My current build team consists of:

1. Bob Warfield
2. JMe - Jacques
3. Bretk - Bret
4. Myself
5. te_gui - Brian
6. PowderKeg - Wes
7. Joe D - Joe
8. ksouers - Kevin
9. kustomkb - Kevin
10. GailInNM - Gail
11. zeusrekning - Tim
12. kvom - Kirk
13. Dick L. - Dick


We will be doing the parts assignments in the next couple of days. You can get the plans from this LINK.

Eric


----------



## te_gui (Jun 29, 2008)

So is this where we start chiming in as to what parts we would like? I would volunteer for the bases, I have some aluminum tooling plate that is crying to be used. Also I see we are going to stick with the "stock" size, are there going to be any other mods made to the plans to perhaps improve performance, ie bushings, ball bearings, etc.

Brian


----------



## Brass_Machine (Jun 29, 2008)

We will be building 16 engines. 1 for each team member (total 13). 1 for HMEM to display at shows. 1 to sell for charity and then 1 as a gift for our fearless leader (Rake60) as a thank you for the board.

Parts break down:

Base (16 Each) - te_gui
Bearing Block (4 Big 4 Small) - joe d (and wood sub-bases)
Bearing Block (4 Big 4 Small) - Dick L
Bearing Block (4 Big 4 Small) - Bob Warfield
Bearing Block (4 Big 4 Small) - Zuesrekning
Cylinder Shaft & Piston (8 Each) - ksouers
Cylinder Shaft & Piston (8 Each) - kustomkb
Cam Ring (16 Each) - GailinNM
Fly Wheel (8 Each) - kvom
Fly Wheel (8 Each) - Brass_Machine
Head (32 Each) - PowderKeg
Piston Rod & Fork (16 rods & 32 forks) - bretk
Rollers & Pin (32 rollers & 32 Pins) - JMe

Gail, since you have built this engine before... does this seem like a logical break down?

Eric


----------



## Brass_Machine (Jun 29, 2008)

To help us keep organized in here, when posting about the build... please use the following in the subject:

for the Elmers OC:

TB1 - "insert your subject here"

and for the 2nd team build:

TB2 - "insert your subject here"

Many thanks
Eric


----------



## Powder keg (Jun 30, 2008)

I'd like to do the heads. 

Wes


----------



## GailInNM (Jun 30, 2008)

Eric. 

Looks OK to me except that you need 32 heads instead of 16. I will look at it again in the morning (after coffee) when I am a little more awake. The bearing block that acts as the valve block will need to be a close fit to the valve part on the cylinder, but I think that if we use a 1/2 inch end mill shank as a gauge pin to make the bearing block we will be OK if they are being bored. If they are reamed, then we should be able to just tolerance the mating part as it is easy to measure. Just a little coordination effort for the different people making them. 

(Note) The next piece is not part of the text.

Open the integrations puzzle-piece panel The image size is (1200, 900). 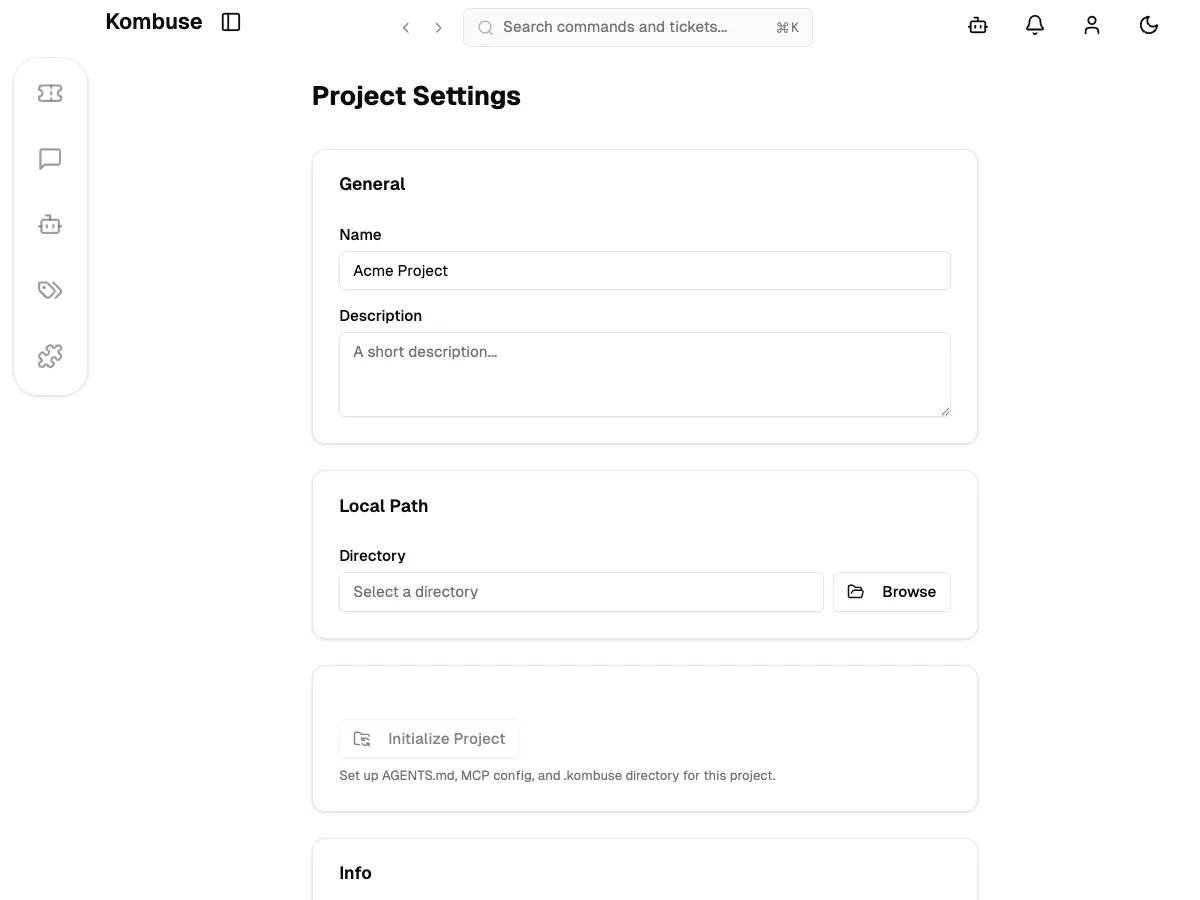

This only loosely relates to the team build, but I have been asked about the cam layout by people who are just interested in how it could be done manually easier than Elmer's way. I posted a zip file in the downloads section that has a Excel XLS file in it that can generate the cam coordinates for any size Coombers engine and a text file withe the coordinates for the Elmer's # 46 cam along with two ways of making it with out CNC. This is only for reference for the people who are interested in how it all works. Later I will post about how to draw them in CAD and to do them CNC if there is any interest.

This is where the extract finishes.